27/04/2009 | Sales management
Whilst we don’t claim to have the monopoly on good salesmanship, one of the benefits of the ‘best practice’ model we deploy with our clients, is the chance to raise the bar at least a little.
I was reminded of this during a recent meeting with a very well-run sales operation which was tasked with not only matching the local competition in terms of revenue generation, but achieving this through having to outsell them with a currently less well-thought of and largely forgotten brand. Hiring the best people in the industry today is unlikely to be enough - they need to outperform their peers significantly. Therefore, searching for the answers on how to do this from within this same pool of talent will always limit their options.
What the chairman said to me was that they wanted to add an edge to really good people that wasn’t available in their world today. He wanted a different perspective on what ‘good looks like’ to enable them to shift their performance to the next level.

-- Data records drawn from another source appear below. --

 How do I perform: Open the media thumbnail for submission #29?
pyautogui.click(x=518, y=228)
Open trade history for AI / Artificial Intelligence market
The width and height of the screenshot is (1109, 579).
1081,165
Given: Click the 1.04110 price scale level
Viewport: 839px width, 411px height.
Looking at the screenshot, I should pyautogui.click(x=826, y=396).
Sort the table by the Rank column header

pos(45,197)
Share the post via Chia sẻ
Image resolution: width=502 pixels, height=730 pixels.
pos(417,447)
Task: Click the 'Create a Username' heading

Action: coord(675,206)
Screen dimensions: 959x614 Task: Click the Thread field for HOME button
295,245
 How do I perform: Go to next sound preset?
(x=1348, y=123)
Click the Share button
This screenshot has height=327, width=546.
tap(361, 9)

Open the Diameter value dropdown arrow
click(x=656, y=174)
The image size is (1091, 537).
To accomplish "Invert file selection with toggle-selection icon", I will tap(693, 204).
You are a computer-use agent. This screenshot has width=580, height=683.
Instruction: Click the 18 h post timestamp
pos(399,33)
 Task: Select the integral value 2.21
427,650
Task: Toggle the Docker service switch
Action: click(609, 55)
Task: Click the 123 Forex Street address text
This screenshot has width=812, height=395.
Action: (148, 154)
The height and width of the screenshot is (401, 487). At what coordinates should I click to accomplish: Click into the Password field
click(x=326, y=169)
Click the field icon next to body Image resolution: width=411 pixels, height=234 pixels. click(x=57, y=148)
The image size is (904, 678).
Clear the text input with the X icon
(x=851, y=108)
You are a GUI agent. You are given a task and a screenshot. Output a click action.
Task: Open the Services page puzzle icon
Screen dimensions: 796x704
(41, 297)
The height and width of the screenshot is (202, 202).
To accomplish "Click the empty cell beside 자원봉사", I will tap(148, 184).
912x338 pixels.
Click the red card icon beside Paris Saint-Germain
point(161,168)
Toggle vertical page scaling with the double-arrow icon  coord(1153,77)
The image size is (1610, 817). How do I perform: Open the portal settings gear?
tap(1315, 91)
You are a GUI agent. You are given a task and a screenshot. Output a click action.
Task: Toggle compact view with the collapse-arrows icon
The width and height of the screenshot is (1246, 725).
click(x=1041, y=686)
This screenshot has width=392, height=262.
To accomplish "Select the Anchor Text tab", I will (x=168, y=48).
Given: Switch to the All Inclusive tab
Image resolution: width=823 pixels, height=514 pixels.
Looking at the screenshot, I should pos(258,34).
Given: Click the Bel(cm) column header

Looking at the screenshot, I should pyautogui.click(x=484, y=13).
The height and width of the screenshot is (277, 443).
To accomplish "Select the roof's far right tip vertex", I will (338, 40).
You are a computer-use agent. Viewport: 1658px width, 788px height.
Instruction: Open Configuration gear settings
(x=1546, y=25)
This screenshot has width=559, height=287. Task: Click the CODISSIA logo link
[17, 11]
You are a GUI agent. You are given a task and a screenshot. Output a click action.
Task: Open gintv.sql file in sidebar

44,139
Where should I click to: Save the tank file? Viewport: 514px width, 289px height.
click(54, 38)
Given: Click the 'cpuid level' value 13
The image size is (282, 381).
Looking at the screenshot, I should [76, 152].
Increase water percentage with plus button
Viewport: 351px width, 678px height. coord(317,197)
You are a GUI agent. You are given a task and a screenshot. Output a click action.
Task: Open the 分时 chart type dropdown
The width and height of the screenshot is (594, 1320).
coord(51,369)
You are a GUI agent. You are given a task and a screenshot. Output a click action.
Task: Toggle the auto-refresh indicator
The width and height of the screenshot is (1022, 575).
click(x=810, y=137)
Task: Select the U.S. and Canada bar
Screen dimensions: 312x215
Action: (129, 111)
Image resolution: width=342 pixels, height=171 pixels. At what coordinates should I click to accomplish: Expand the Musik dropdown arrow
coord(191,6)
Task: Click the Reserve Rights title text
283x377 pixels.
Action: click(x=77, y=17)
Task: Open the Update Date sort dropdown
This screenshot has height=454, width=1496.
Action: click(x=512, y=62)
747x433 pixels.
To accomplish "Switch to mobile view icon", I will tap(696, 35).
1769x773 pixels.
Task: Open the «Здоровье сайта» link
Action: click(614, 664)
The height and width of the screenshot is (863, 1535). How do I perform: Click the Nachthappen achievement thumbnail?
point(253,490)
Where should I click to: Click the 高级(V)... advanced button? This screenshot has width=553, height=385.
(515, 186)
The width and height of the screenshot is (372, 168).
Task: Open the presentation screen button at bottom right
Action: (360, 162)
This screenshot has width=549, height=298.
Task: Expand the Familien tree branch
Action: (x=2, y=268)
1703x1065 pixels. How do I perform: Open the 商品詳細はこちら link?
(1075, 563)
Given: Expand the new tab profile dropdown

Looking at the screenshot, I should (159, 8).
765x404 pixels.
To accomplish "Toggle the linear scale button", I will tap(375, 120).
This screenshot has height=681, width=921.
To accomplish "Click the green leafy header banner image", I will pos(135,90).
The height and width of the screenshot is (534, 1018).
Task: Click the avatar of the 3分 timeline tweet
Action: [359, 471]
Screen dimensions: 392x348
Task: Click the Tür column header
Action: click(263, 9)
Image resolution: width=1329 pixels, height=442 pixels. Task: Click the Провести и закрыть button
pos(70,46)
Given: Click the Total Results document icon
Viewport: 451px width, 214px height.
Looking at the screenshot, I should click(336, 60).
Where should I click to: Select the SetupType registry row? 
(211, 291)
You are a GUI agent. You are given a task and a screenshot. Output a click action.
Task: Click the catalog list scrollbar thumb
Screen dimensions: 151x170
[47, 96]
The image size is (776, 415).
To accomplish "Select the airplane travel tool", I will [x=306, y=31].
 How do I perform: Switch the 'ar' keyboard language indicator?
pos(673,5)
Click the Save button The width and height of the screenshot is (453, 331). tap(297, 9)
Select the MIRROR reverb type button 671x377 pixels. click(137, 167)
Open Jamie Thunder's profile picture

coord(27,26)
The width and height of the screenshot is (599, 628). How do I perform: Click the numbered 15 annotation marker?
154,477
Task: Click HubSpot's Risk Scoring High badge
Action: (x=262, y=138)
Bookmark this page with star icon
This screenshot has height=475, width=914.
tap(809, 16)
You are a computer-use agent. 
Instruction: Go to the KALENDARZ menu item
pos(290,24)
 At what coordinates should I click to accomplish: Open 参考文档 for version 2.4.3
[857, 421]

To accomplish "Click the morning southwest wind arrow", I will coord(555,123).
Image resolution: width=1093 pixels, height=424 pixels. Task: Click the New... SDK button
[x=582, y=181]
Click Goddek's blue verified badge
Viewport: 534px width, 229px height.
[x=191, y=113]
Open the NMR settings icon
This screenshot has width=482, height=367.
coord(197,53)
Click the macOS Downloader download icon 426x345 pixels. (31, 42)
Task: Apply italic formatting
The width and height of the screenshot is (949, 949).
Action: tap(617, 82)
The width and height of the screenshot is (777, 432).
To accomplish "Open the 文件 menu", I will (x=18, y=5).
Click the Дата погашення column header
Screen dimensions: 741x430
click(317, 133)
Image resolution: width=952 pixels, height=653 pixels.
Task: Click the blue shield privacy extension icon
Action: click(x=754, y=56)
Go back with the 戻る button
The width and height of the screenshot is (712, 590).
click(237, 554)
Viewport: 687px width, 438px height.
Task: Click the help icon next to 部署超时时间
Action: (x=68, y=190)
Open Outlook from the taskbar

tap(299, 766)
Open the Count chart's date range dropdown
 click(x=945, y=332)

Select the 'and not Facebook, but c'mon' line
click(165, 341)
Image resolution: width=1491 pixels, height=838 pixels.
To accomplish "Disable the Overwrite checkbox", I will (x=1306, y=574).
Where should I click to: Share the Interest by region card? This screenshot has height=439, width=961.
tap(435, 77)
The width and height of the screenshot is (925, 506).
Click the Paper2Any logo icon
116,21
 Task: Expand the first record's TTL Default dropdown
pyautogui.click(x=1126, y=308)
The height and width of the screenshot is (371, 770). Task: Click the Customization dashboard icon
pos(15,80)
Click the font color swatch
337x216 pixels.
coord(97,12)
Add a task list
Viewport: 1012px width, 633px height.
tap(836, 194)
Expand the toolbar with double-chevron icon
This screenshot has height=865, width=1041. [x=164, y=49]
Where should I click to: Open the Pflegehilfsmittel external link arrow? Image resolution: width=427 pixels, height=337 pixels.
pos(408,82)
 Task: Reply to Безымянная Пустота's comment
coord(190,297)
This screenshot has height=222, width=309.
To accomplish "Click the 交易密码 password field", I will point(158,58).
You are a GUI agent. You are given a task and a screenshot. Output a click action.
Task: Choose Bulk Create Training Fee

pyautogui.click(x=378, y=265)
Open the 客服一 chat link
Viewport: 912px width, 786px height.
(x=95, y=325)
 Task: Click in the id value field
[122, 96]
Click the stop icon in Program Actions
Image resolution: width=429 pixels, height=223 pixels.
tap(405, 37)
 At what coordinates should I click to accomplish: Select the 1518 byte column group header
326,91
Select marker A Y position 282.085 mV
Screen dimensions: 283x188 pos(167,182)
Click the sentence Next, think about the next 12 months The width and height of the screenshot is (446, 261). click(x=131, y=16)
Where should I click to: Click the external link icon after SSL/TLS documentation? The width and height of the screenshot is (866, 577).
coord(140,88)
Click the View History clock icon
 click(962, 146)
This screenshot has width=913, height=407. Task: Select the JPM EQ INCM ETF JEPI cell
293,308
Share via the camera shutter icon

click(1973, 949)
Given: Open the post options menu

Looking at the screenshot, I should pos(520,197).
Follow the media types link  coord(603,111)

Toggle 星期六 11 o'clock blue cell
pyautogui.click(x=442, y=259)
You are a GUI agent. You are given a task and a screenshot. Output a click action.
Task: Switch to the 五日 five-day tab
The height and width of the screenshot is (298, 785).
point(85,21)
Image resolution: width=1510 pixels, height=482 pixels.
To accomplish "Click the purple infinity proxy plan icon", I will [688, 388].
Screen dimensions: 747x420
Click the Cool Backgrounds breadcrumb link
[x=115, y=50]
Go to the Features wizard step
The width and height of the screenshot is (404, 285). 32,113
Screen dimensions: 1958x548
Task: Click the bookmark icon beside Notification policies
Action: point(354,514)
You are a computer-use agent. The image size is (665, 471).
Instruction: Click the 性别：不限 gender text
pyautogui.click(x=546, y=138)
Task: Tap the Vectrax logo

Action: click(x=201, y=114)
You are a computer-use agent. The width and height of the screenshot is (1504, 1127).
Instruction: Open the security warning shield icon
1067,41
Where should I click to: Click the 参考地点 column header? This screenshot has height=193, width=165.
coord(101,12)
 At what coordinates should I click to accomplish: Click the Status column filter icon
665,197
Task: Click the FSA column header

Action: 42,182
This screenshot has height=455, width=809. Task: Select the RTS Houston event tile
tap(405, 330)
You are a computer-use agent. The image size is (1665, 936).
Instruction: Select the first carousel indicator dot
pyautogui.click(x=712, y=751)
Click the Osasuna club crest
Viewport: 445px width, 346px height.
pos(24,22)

Despite this particular chairman’s enlightened view of the value of external help, the first question we are usually asked concerns our knowledge of the potential client’s business or market sector. These days we have worked in most sectors of the economy outside retail but even before this we found that a detailed knowledge of the market our clients operate in is rarely necessary. Obviously we need a good grasp of the basic dynamics in the market and the likely pressures on sales people as a result but ultimately best practice is best practice. What varies with each specific market is the significance of the bits you haven’t got and the plan necessary to acquire them.
Being able to benchmark what we find against this more objective view of what good looks like, rather than what you’ve seen before in your industry, is precisely what gives us the edge in helping give you the edge!